The Battle Over Lunfardo Lyrics and Argentina's Law 11.709
In 1921, Argentina’s Law 11.709 criminalized lunfardo in tango lyrics, branding it “vulgar” and “un-Argentine.” Lunfardo blended Italian dialects (from Genoese and Neapolitan immigrants), African, French, and Spanish terms. Words were often flipped, vesre: “revés” backwards and tango becoming gotán. Authorities feared its power to unite the working class and preserve Black and immigrant identities.
Francisco Canarozzo later Francisco Canaro of Italian descendants was born in Uruguay and became the first millionaire of Tango in 1928. He is credited with making it palatable for white conservative audiences. He played a crucial role in transforming tango into a mass-market product, taking it from the margins into ballrooms, concert halls, and radio stations. While many white musicians performed in upscale ballrooms, most Black musicians were confined to street corners and local taverns.

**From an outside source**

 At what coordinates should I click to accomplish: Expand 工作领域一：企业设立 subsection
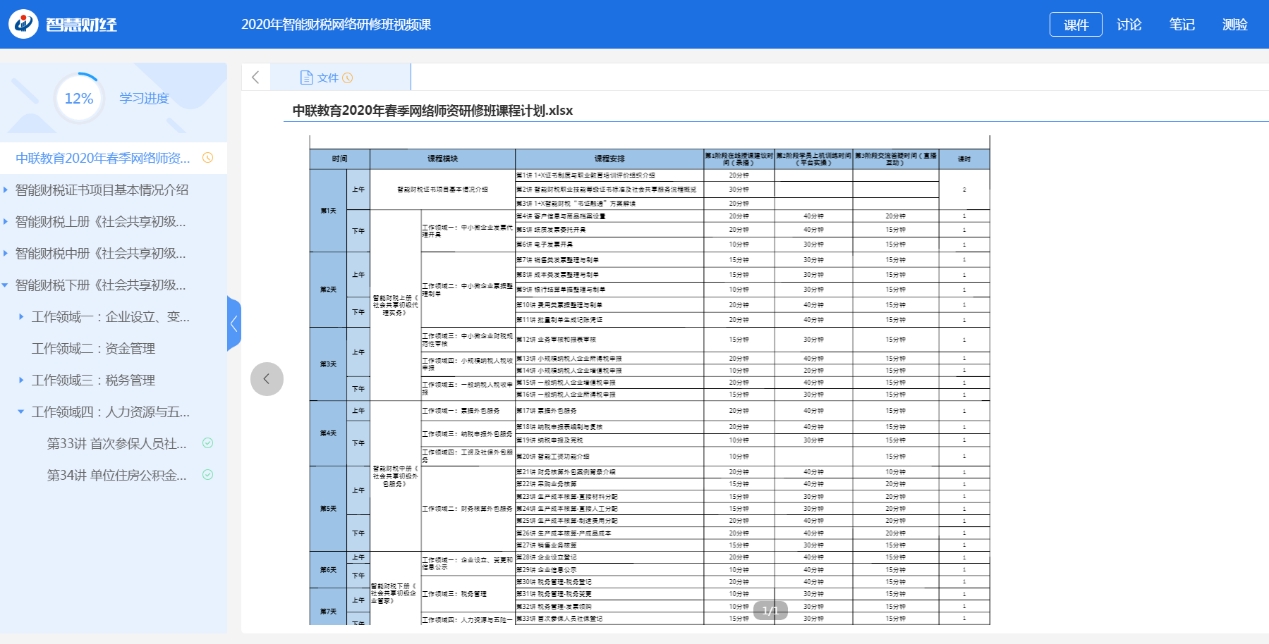22,317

After the 1930 coup led by José Félix Uriburu, tango once banned as the "devil’s dance" for its Afro-Argentine sensuality and working-class connection, underwent a sanitization. Under Argentina’s military-backed elite, tango was stripped of its Black, Indigenous, and immigrant soul, then repackaged as a refined "white, Catholic" art form. Gone were the sweat soaked candombe rhythms of Afro-Argentine dockworkers and the unruly camaraderie of Italian laborers in La Boca’s dwellings. In their place emerged a whitened tango, its origins sterilized for high-society ballrooms. The same government that had once raided dance halls for "immoral conduct" now celebrated tango as a national treasure only after ensuring its rebellious roots were erased. This was more than censorship, it was cultural surgery.
By severing tango from its Black creators and working-class immigrant innovators, Argentina’s ruling class reforged it into a symbol of European purity. However, the rhythm never disappeared. The African roots of Tango will always survive in the margins and is now resurging with efforts to reclaim its Black, African origins and honor its legacy.
Sources:
• Moya, José. "Cousins and Strangers: Spanish Immigrants in Buenos Aires, 1850– 1930." (1998)

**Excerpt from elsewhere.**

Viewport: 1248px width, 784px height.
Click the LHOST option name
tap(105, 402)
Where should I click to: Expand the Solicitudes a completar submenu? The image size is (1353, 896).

• *Andrews, George. "The Afro-Argentines of Buenos Aires, 1800–1900."* (1980) • Archivo General de la Nación: Immigration Laws (1875–1914)

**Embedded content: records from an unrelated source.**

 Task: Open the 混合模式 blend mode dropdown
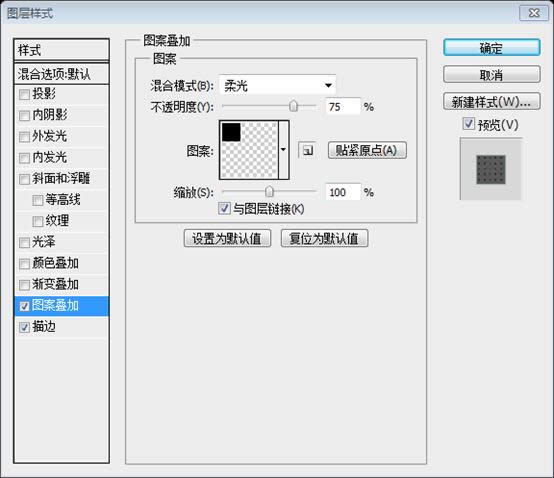[x=278, y=85]
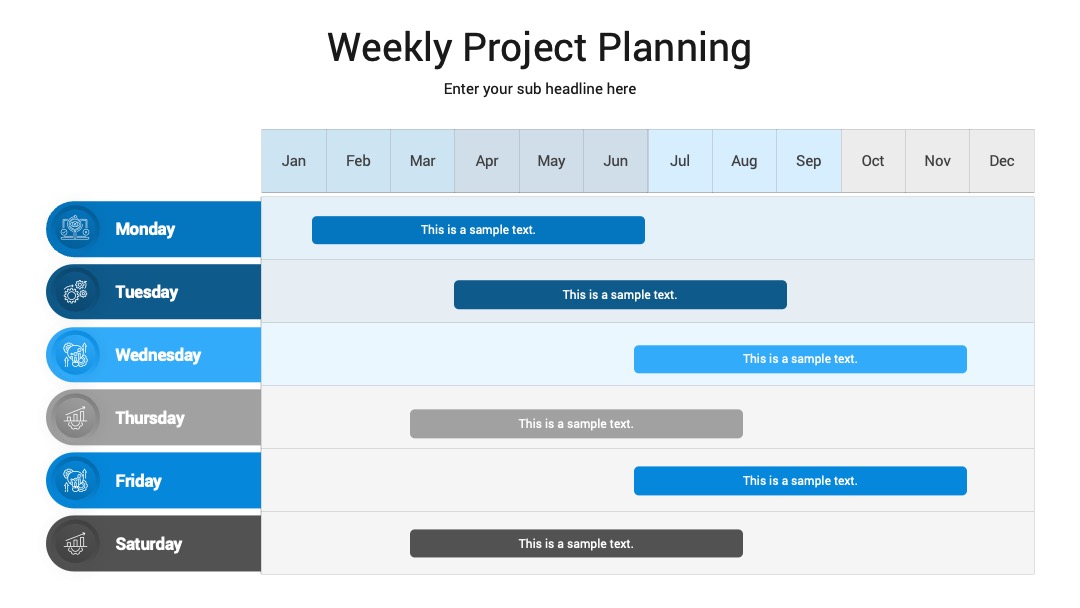Select the sub headline text
1080x608 pixels.
point(539,89)
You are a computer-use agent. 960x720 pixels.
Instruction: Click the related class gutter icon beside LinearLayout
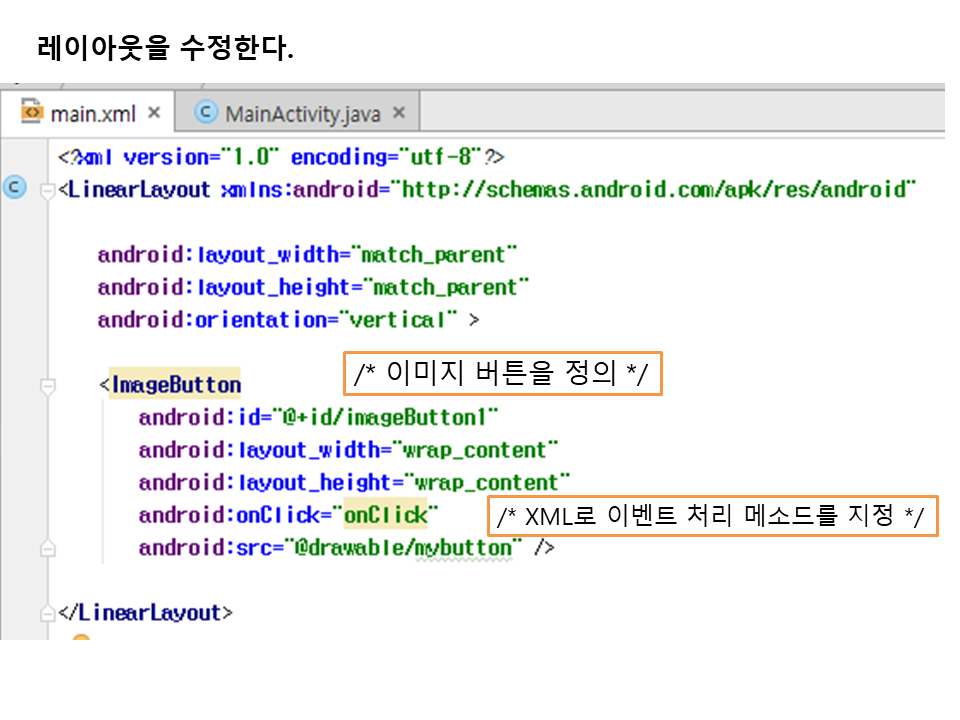click(15, 188)

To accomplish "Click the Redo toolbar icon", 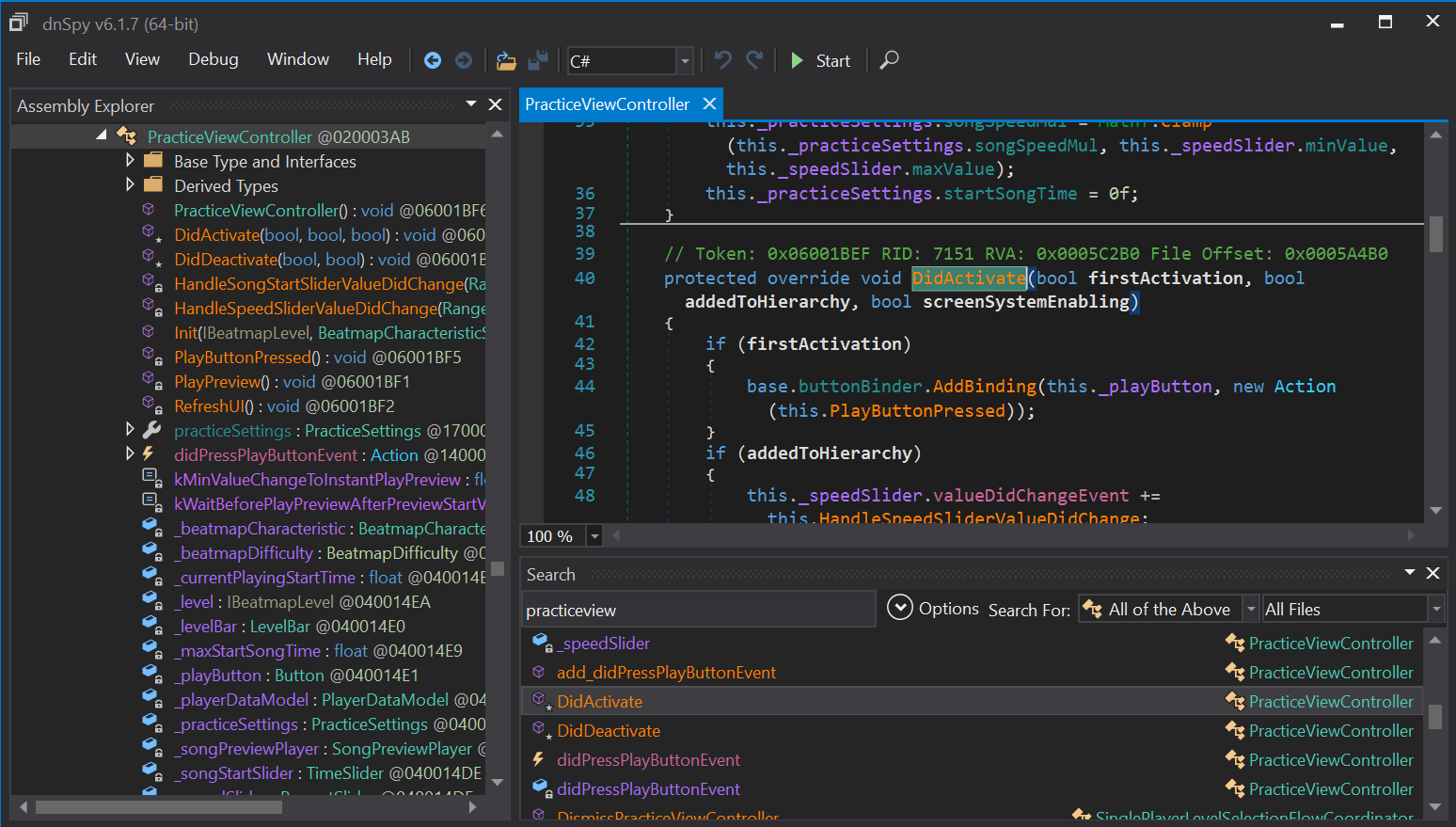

• Ezeiza's "Saludo": Field recordings at Museo Nacional del Tango (Buenos Aires). • George Reid Andrews, "Afro-Latin America" (2004)
• Jorge Miguel Ford, "El Payador Gabino Ezeiza" (1998)
• Álvaro Montenegro, "Huellas del Bantú en el Tango" (2010)
• Matthew B. Karush: Culture of Class: Radio and Cinema in the Making of a Divided Argentina (2012)
• “El Origen Negro Del Tango.” www.cultura.gob.ar, www.cultura.gob.ar/el-origen negro-del-tango_6929/.